The Middletown Press (Middletown, CT)
As Frontier offers buyouts, union plans grievances
The labor union representing Frontier Communications technicians plans to file grievances next week with an arbitrator and Connecticut regulators, claiming the company is violating its contract by relying on outside contractors to roll out its gigabit internet service.
On Thursday, Frontier offered buyouts to nearly 80 Connecticut workers covered under a labor contract negotiated by the Hamden-based Local 1298 of the Communications Workers of America labor union, according to David Weidlich Jr., president of Local 1298.
“It’s a violation of our contract — it’s definitely a case for arbitration,” Weidlich said Friday. “Using contractors while you’re offering voluntary buyouts ... is very taboo in our world.”
A Frontier spokesperson acknowledged the company uses external contractors, but said the practice does not violate any labor agreement.
“The use of contractors to perform network build project work is a longstanding practice in Connecticut and the industry,” Frontier spokesperson Erin Kurtz said in an email.
“It is also permitted under the terms of our collective bargaining agreement with CWA in [Connecticut], which recognizes the longstanding use of contractors in our business.”
However, as part of an ongoing Connecticut Public Utilities Regulatory Authority inquiry last year into how Frontier, Eversource and Avangrid manage the utility poles they own, CWA Local 1298 cited a Frontier letter from a prior bargaining negotiation that suggests the company agreed to avoid using contract labor when jobs can be performed by union workers.

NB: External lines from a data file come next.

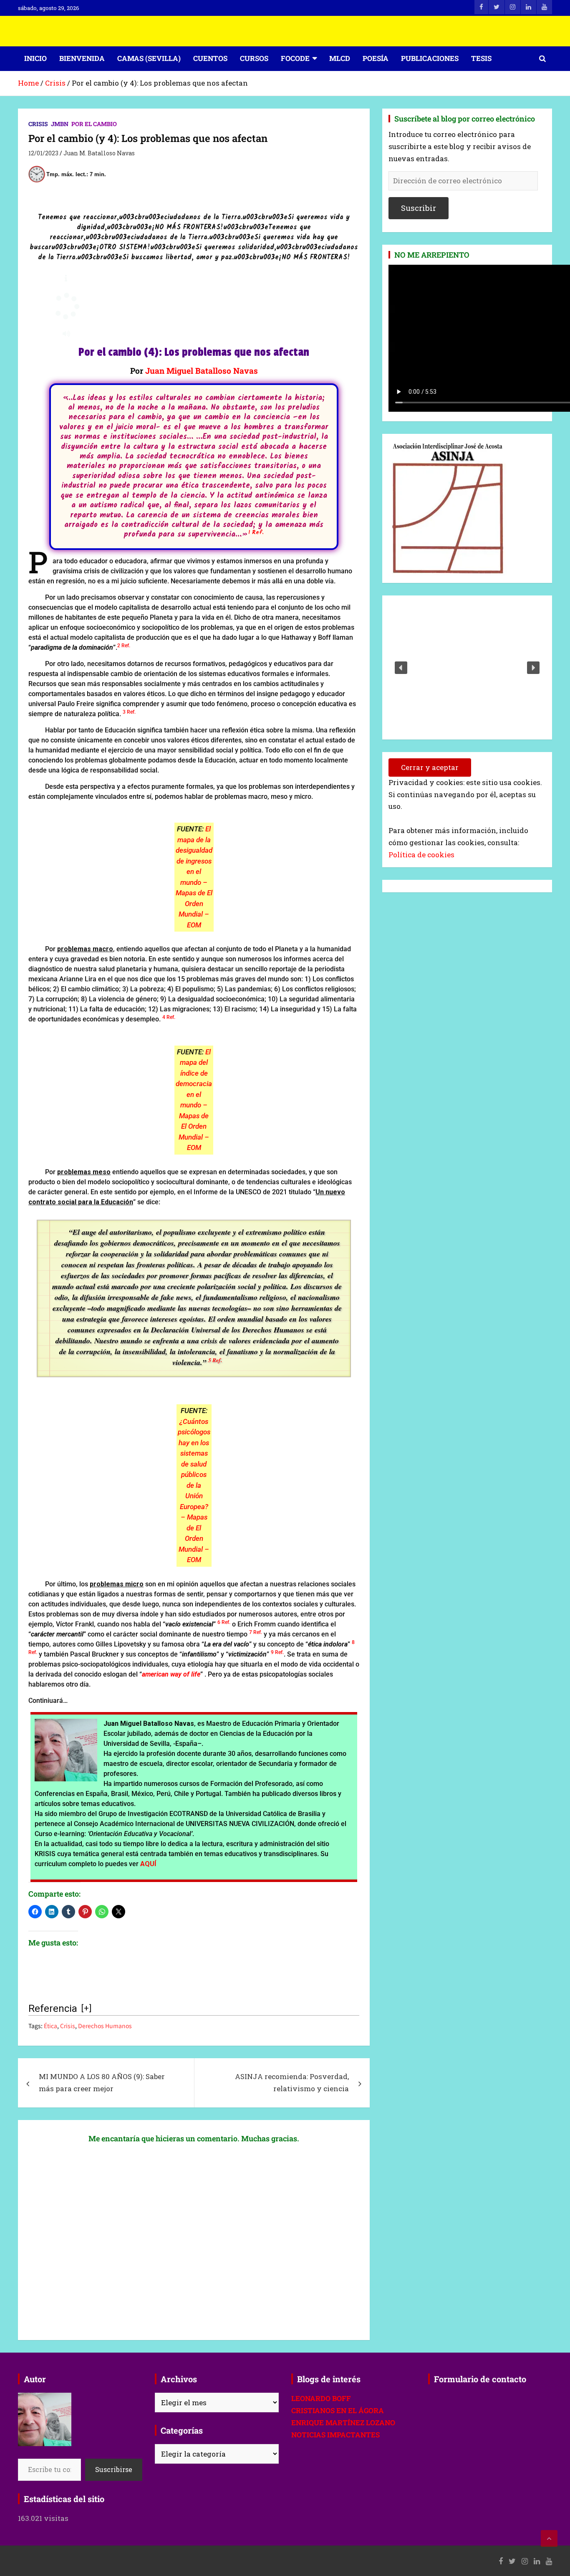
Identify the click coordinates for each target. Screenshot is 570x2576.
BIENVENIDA (82, 58)
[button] (256, 535)
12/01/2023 (43, 153)
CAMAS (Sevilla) (149, 58)
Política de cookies (421, 854)
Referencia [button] (52, 2008)
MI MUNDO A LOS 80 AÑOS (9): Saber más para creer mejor (102, 2082)
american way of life (171, 1674)
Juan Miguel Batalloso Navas (201, 370)
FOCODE (295, 58)
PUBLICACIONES (430, 58)
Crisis (38, 124)
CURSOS (254, 58)
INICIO (35, 58)
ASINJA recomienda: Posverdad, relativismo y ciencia (292, 2082)
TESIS (481, 58)
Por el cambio (94, 124)
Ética (50, 2025)
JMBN (59, 124)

“It continues to be our general policy that traditional telephone work consistently be performed by bargaining unit employees who will not be contracted out if it will currently and directly cause layoffs or part-timing of employees,” according to a passage of the Frontier letter cited by CWA.
“The company will make every effort, consistent with the needs of the business, to use bargaining unit employees, rather than outside contractors, to perform bargaining unit telecommunications work expected to be extended duration, including telecommunications work requiring application of new technologies,” the letter stated.

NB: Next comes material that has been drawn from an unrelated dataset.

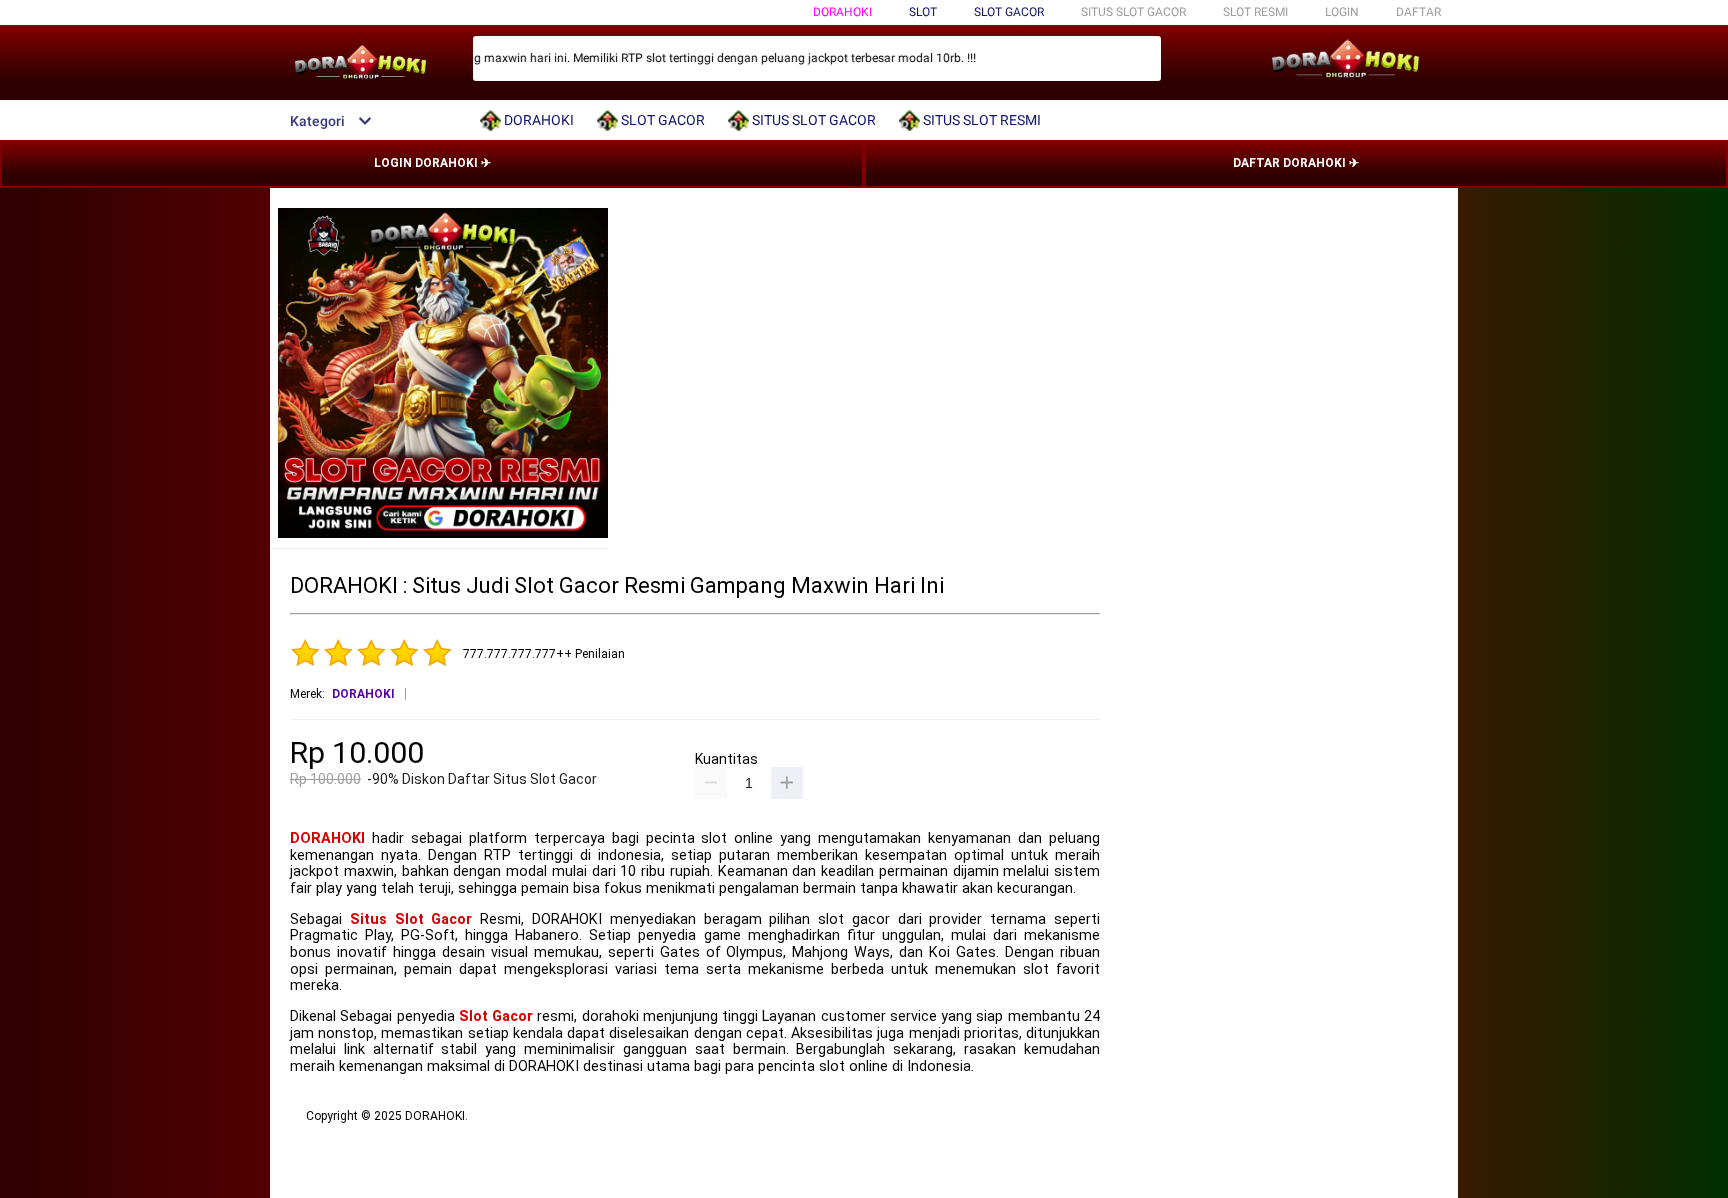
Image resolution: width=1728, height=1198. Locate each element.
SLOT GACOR (1009, 12)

In the filing, Weidlich told PURA the collective bargaining agreement “is intended and written to protect union jobs and to protect union labor from losing work to contractors.”

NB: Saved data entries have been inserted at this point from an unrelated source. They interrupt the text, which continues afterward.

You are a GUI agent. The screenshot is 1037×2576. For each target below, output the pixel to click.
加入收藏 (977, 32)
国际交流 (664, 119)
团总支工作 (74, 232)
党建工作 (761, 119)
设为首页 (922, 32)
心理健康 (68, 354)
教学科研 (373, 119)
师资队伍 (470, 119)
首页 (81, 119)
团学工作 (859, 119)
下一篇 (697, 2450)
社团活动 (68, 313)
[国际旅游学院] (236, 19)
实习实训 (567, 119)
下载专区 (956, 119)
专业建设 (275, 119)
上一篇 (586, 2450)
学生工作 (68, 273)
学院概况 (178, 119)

However, Kurtz described the passage as “an isolated quote” in a longer and more detailed letter.
After clearing a bankruptcy restructuring in April 2021, Frontier recorded earnings of $414 million over the final eight months of the year for its first annual profit since 2014. The company releases its results in early May for the first three months of this year.
Frontier spent $2 billion in 2014 to acquire AT&T’s historic Southern New England Telephone operation based in New Haven, covering the vast majority of Connecticut except for portions of Greenwich where Verizon Communications offers service.
At the time, Frontier committed to maintaining a Connecticut workforce of just over 2,400 people for the duration of an initial labor contract. That deal and subsequent pacts spared Frontier from having to hire new workers to replace those who retire, leave on their own accord or otherwise are fired for just cause.
Two years ago, roughly 400 Frontier workers took buyouts, reducing the company’s workforce now to about 1,600 people, Weidlich said.
Frontier is now rolling out fiber optic service in a race with Altice USA in southwest Connecticut to offer customers gigabit-plus internet service to handle video streaming and increasing numbers of household devices connected to the web.
In Norwalk, where it lists its corporate headquarters address, Frontier is offering its gigabit service for $60 a month over three years, or $150 monthly for its twogigabit service. As of last summer, Frontier disclosed it was offering its FiberOptic Internet service in nearly 50 of Connecticut’s 169 municipalities, including Bridgeport, Stamford, New Haven, Hartford, Danbury and Middletown.
CWA 1298 maintains Frontier wants to hire external contractors from other states to perform that rollout, claiming the company would save money against what it has to pay in Connecticut under wage scales for unionized worker pay and benefits.
Under the latest wage scale to take effect last October, Frontier’s unionized workers received base pays ranging from $679 a week for entry-level workers, to nearly $4,150 for seniormost workers with specialty skills.
“CWA wants to help the company grow the business in Connecticut,” Weidlich said. “Why are they replacing us with contract labor?”